Exercise
Answer with one number only: the count of lines below that hold the word "computer".

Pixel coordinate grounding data
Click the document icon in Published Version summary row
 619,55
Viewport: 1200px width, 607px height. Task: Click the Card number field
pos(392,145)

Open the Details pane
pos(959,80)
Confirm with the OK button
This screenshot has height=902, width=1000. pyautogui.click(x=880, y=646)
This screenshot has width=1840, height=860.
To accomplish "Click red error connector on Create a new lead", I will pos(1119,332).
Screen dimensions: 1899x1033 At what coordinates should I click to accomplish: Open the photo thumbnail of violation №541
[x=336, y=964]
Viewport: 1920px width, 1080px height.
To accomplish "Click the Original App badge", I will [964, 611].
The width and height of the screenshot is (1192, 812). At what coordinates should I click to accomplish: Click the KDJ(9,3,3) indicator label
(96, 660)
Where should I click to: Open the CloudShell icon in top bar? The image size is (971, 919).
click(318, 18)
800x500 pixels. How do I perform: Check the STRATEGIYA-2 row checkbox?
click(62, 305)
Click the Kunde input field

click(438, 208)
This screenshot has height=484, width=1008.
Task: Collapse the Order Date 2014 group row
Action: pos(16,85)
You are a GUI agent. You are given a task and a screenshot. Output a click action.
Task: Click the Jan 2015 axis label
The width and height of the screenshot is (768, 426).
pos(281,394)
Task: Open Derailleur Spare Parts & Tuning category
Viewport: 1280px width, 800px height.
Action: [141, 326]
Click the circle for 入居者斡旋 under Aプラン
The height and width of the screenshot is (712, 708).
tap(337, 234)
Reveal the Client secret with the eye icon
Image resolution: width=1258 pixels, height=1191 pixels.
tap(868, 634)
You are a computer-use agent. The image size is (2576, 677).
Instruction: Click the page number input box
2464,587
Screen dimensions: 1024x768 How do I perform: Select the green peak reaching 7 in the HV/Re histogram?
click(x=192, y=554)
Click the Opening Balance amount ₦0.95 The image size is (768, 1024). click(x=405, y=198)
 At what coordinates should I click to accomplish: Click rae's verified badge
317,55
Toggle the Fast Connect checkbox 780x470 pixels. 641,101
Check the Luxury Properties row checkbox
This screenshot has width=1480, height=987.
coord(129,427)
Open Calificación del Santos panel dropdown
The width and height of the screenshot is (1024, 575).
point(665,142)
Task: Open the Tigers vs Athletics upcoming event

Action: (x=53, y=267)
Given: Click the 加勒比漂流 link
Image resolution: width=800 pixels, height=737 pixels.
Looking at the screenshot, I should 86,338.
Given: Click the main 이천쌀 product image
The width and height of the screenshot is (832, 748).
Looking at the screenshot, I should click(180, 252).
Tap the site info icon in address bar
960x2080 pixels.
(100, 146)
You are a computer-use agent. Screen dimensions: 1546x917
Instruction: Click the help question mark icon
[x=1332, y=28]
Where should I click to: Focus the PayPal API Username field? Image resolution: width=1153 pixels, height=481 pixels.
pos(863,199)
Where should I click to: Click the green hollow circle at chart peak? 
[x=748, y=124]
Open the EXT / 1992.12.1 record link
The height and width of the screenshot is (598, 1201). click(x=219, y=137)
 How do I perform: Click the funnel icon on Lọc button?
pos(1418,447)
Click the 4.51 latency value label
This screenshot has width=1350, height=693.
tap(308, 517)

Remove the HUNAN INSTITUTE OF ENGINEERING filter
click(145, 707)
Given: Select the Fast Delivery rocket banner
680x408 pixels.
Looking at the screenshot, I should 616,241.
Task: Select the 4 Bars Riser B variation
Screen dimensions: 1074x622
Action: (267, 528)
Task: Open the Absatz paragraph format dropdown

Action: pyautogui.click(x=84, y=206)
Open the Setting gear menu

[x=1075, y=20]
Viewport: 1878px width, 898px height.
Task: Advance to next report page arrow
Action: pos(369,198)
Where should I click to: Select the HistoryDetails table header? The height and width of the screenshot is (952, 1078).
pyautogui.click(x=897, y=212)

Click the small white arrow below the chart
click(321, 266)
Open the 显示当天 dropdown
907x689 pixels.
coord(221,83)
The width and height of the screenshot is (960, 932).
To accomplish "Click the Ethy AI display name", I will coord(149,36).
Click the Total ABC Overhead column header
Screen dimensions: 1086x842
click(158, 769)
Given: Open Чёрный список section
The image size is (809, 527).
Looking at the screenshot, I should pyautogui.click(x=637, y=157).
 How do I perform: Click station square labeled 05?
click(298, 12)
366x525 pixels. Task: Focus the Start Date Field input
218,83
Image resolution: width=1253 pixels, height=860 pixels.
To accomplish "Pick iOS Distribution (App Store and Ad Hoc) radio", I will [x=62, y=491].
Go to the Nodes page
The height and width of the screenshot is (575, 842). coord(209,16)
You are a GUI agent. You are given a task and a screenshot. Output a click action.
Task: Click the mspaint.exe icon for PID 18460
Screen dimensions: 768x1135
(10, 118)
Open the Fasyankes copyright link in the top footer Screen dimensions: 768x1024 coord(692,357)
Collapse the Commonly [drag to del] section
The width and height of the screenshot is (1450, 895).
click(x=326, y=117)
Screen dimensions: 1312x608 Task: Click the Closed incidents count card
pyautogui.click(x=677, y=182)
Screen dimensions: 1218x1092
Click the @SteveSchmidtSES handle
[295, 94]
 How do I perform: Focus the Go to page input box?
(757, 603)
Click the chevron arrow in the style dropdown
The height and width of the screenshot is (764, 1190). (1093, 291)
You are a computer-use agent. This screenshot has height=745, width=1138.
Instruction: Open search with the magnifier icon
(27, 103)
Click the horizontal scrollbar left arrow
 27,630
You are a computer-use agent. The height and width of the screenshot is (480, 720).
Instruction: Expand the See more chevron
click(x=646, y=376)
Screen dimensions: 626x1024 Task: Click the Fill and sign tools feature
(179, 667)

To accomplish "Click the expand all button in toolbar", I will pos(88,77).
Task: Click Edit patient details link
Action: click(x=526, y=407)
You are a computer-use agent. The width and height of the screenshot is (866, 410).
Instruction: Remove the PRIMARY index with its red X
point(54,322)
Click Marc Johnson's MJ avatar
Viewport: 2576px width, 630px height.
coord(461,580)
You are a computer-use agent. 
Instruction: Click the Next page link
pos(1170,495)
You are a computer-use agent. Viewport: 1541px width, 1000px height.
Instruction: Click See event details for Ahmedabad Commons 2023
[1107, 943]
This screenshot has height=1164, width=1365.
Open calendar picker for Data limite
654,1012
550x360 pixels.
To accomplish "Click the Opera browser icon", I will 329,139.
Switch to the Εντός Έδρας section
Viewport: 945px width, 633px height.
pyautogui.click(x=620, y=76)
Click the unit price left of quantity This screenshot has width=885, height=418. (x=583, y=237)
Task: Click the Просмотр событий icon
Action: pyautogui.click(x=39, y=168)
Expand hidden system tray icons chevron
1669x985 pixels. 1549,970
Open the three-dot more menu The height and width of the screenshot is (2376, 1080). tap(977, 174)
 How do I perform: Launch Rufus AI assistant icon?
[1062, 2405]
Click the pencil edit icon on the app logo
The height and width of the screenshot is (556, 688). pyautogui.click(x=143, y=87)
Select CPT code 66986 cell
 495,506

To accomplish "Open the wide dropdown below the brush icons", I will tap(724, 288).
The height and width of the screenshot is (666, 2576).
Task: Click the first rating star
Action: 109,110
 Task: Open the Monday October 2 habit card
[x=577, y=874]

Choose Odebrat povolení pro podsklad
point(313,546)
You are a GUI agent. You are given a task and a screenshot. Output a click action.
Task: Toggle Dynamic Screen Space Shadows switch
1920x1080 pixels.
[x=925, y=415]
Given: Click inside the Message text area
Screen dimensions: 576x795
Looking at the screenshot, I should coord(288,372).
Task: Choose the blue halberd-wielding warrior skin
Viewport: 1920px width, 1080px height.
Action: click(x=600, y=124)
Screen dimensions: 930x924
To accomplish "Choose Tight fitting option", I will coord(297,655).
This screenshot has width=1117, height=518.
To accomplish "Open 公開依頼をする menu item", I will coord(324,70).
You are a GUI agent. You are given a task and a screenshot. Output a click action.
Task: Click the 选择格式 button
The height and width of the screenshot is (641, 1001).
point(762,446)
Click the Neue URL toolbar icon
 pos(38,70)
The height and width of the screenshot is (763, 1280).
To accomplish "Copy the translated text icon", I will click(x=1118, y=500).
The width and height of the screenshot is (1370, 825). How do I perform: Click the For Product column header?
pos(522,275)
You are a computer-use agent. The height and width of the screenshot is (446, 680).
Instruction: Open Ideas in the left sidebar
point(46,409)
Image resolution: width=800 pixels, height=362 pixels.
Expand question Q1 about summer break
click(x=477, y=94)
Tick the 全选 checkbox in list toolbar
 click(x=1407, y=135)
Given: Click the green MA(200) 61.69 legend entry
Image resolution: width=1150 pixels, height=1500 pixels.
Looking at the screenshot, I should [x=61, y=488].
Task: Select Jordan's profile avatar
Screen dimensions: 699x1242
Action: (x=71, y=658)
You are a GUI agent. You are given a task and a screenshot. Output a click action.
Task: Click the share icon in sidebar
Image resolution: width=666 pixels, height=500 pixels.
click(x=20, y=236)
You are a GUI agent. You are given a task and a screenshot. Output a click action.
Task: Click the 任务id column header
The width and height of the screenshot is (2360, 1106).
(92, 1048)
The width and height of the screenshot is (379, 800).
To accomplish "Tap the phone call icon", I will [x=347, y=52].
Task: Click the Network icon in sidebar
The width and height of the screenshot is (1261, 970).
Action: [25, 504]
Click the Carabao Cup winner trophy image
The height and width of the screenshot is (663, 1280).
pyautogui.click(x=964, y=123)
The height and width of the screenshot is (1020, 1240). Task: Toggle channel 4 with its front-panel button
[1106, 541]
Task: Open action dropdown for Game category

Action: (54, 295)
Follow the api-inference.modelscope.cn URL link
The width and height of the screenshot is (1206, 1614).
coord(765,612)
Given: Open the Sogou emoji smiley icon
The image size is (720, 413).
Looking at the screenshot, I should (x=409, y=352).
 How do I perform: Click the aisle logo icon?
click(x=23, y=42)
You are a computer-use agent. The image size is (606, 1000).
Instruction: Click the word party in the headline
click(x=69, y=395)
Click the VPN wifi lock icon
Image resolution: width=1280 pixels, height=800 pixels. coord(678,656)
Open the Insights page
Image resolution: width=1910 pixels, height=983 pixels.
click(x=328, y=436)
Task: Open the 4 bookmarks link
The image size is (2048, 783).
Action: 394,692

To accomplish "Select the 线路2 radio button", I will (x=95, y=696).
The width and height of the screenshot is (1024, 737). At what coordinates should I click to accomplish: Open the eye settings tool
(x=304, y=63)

Response to this task
9